• **GIVEN TEXT**
○ ○ ○ ○ ○ ○ ○

The Holy Grail of internet search could soon be in the sites of an Adelaide upstart.
For years, technologists seeking to go one up on search giant Google – and Google itself through its Goggles search program – have been developing so-called visual search based on three-dimensional images. It is the form of search that most closely mimics the intuitive search behaviour of humans.
Adelaide’s Flinders University has been at the forefront of research in this area, and one that has made significant progress. Last year, a startup called Thereitis began to commercialise the technology developed by Flinders over the past decade and last month, Thereitis won a $250,000 “proof of concept” grant from Commercialisation Australia, the government’s own venture funding program.
“We are of course delighted to be selected from a highly competitive field by the Australian federal government,” said Guy Sewell, chief executive of Thereitis. “This validates our efforts and positions us well to tackle the global market of retailers seeking more effective ways to engage with consumers online.”
Thereitis will use the grant to further develop products and to validate its results with beta customers such as the bookstore Boomerang and Pinksofa. It also plans to build a social media platform, shopping portal and hard-drive management application to tap the direct consumer market.

○ ○ ○ ○ ○ ○ ○

• **INFORMATION SUPPLIED**
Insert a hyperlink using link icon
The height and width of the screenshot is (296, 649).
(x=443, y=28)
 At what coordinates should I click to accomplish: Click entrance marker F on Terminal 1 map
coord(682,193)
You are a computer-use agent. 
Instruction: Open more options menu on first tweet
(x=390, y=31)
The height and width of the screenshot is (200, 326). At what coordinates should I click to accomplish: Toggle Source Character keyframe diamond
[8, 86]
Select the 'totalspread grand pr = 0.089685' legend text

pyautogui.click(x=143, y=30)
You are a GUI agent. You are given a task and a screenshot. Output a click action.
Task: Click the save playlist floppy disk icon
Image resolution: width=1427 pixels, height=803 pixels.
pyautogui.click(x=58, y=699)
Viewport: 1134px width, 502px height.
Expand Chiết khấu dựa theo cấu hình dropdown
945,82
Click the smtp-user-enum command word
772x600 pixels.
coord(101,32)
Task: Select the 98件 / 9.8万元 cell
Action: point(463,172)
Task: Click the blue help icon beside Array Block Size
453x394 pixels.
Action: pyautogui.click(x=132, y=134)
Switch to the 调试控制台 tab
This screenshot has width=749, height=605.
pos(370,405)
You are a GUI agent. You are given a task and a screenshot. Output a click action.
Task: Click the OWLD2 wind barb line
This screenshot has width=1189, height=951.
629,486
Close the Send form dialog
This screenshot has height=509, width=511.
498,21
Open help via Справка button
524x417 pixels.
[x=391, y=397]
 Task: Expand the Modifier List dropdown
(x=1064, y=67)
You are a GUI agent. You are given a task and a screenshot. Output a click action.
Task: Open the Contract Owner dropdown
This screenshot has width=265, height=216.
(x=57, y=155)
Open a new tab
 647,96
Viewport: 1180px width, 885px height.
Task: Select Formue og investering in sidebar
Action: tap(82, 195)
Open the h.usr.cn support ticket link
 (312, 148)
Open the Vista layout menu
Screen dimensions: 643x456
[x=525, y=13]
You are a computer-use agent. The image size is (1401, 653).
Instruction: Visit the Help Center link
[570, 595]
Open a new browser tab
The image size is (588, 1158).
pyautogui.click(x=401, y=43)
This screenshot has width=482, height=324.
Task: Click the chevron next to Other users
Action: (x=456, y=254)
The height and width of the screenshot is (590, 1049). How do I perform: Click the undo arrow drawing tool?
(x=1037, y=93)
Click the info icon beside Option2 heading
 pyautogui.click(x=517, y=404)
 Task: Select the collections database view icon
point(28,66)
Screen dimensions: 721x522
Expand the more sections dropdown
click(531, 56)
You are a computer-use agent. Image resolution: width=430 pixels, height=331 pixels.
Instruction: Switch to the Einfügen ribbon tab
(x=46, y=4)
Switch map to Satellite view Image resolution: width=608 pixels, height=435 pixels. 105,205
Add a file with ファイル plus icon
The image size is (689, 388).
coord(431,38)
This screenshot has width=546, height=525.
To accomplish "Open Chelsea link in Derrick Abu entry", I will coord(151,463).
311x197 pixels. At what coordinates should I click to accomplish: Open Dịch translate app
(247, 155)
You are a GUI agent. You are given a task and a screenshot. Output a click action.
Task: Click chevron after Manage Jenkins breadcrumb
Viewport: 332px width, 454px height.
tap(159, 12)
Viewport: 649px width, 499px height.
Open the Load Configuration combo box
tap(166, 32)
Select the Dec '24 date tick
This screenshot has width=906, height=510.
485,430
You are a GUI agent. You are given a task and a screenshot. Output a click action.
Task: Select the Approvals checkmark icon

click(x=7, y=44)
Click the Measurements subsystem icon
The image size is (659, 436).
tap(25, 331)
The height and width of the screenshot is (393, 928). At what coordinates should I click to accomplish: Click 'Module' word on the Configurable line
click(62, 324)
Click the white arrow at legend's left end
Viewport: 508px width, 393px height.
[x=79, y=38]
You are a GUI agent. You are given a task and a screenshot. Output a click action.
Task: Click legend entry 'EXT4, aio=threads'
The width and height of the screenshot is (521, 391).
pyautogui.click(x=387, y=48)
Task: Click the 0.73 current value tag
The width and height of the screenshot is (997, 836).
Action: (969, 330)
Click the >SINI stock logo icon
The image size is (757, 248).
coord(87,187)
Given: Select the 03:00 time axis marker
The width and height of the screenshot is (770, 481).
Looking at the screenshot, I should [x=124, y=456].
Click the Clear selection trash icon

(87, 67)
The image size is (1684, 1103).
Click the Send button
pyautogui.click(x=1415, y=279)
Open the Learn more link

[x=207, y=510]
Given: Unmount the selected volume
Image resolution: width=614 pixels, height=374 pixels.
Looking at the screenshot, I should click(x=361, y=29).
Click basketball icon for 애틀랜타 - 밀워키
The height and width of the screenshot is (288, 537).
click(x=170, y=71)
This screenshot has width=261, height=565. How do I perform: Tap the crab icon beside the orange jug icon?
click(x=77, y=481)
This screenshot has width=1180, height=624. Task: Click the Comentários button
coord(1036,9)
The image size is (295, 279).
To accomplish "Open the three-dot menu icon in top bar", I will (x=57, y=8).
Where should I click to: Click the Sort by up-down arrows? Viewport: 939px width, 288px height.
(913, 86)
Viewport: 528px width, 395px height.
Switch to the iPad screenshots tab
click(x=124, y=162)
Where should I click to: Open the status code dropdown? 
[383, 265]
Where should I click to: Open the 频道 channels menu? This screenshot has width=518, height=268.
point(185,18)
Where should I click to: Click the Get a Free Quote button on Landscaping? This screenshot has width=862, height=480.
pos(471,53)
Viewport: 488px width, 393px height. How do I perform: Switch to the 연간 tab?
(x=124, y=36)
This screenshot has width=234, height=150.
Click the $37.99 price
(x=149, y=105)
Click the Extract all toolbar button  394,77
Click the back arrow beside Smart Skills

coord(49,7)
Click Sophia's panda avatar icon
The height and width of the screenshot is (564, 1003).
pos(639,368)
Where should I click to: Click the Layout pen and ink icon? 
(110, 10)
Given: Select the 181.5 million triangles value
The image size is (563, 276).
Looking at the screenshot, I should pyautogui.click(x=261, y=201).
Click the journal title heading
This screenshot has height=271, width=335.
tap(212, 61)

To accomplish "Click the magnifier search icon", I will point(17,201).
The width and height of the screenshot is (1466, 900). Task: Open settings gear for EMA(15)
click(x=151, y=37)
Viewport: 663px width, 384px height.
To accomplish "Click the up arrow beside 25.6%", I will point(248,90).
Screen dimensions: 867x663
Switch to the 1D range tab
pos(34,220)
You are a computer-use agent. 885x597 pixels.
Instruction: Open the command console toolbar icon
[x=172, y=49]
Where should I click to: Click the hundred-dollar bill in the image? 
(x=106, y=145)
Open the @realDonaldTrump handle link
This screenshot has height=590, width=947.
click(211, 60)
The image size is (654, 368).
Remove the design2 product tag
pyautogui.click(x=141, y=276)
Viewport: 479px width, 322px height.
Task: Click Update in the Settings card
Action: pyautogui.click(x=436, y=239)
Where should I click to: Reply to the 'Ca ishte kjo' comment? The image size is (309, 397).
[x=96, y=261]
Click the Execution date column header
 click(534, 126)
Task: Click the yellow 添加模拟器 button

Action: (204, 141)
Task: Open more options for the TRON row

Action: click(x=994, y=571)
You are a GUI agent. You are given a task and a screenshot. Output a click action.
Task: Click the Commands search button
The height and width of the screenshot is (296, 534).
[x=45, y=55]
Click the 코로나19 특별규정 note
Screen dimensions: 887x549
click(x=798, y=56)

○ ○ ○ ○ ○ ○ ○

• **WHAT THE EXERCISE ASKS**
Reproduce word for word the stretch of the Thereitis article from "The Holy Grail" through "venture funding program.".

• **CORRECT OUTPUT**
The Holy Grail of internet search could soon be in the sites of an Adelaide upstart.
For years, technologists seeking to go one up on search giant Google – and Google itself through its Goggles search program – have been developing so-called visual search based on three-dimensional images. It is the form of search that most closely mimics the intuitive search behaviour of humans.
Adelaide’s Flinders University has been at the forefront of research in this area, and one that has made significant progress. Last year, a startup called Thereitis began to commercialise the technology developed by Flinders over the past decade and last month, Thereitis won a $250,000 “proof of concept” grant from Commercialisation Australia, the government’s own venture funding program.